それを思うと、学校を管理する立場の人によって大きく変わってくるっていうのもやっぱりあるんだろうなって思ってしまう。


だけど、その上で、


「でもさ、他の県とかから引っ越してきて同じ高校に通ってた子の中には、『うちの小学校はそんなもんじゃなかったよ』みたいに言う子もいてさ。結局、比較論ってことにはなるんだろうけど、『修羅校』って呼ばれるくらい市内では荒れてる部類に入っても、余所はもっとひどいところもあるってことなんだろうね」


とも。


確かに。結人くんがかつて通ってた小学校では、生徒同士の喧嘩どころか、生徒が教師に暴力を振るったりってこともあったらしいし。加えて、教師が生徒に暴力を振るうってことも。

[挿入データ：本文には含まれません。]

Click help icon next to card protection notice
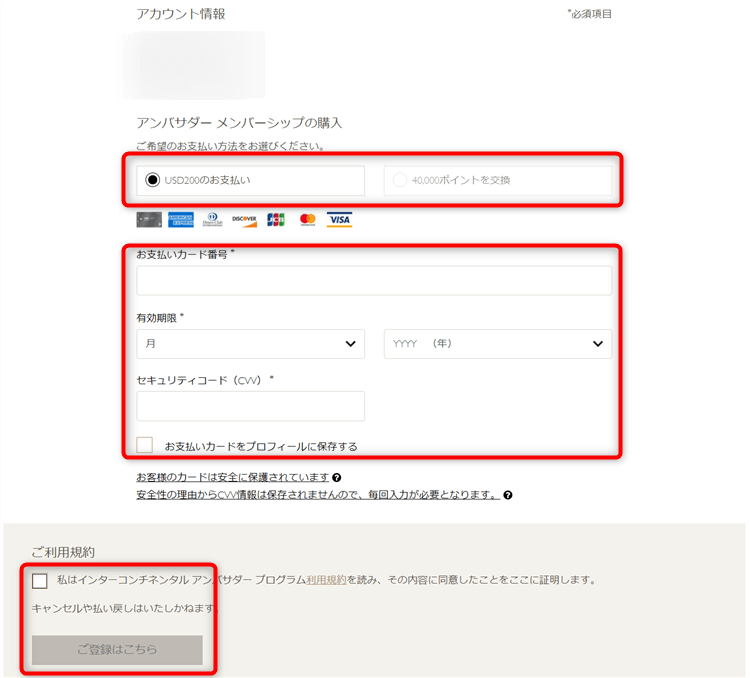[x=337, y=478]

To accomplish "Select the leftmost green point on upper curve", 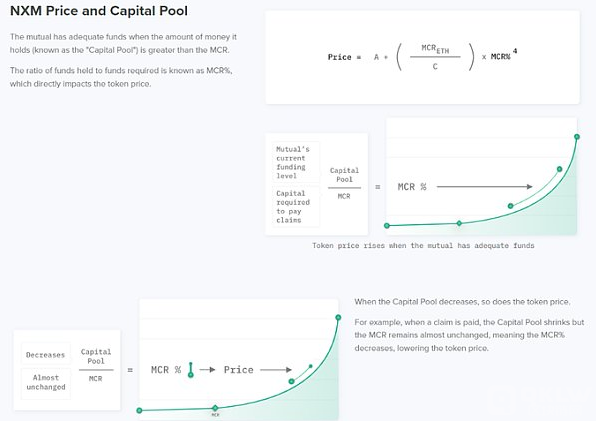I will click(x=387, y=226).
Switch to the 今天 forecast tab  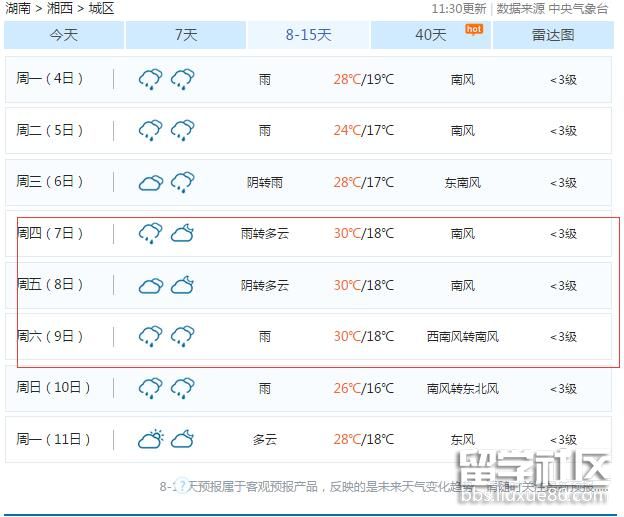(x=64, y=35)
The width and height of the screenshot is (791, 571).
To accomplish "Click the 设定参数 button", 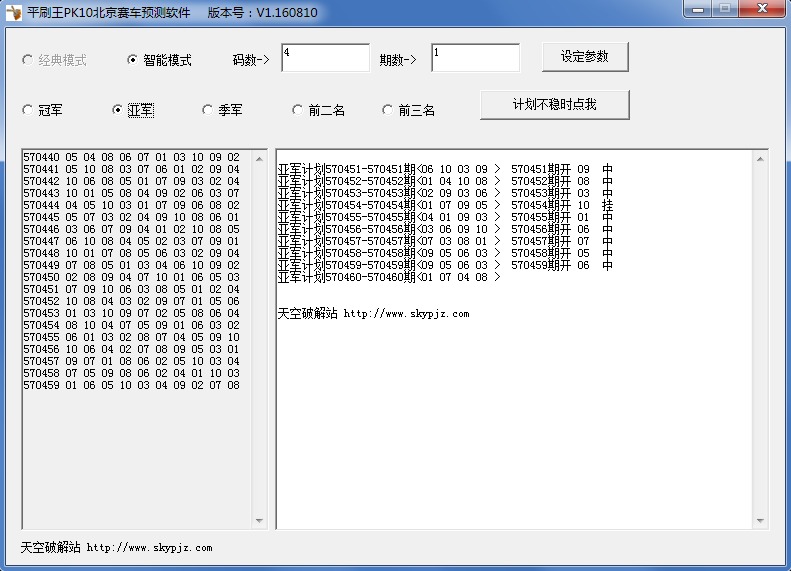I will 585,57.
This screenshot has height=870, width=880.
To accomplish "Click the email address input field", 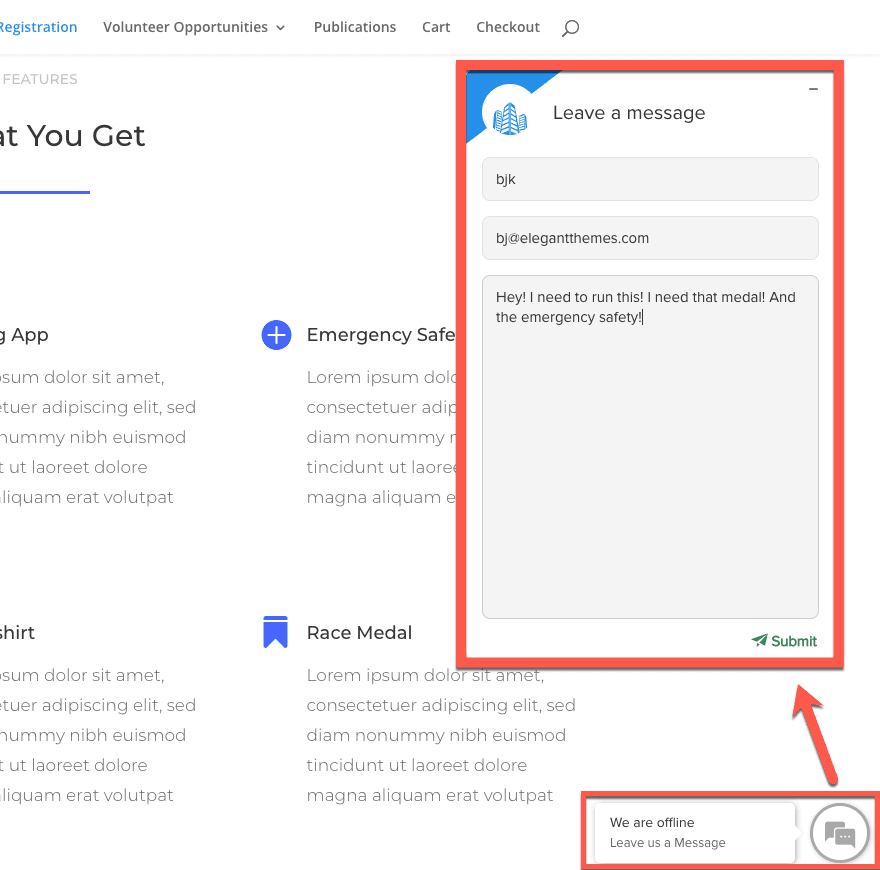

つくづく、『自分より弱い相手を暴力的に従えようとする』大人の姿を子供が真似てるだけなんだなって思う。だからこそ、生徒の方が、『自分たちは法律で守られてる』ってことを盾にして、『立場的に自分の方が強い』って思えば、『立場的に弱い』教師を暴力で従えようとするんだろうなって実感がある。


粗暴で暴力に頼る傾向のある結人くんが、今、それをしないのは、『自分よりも弱い相手を暴力で従えようとする大人がすぐ身近にいないから』っていうのもあるんじゃないかな。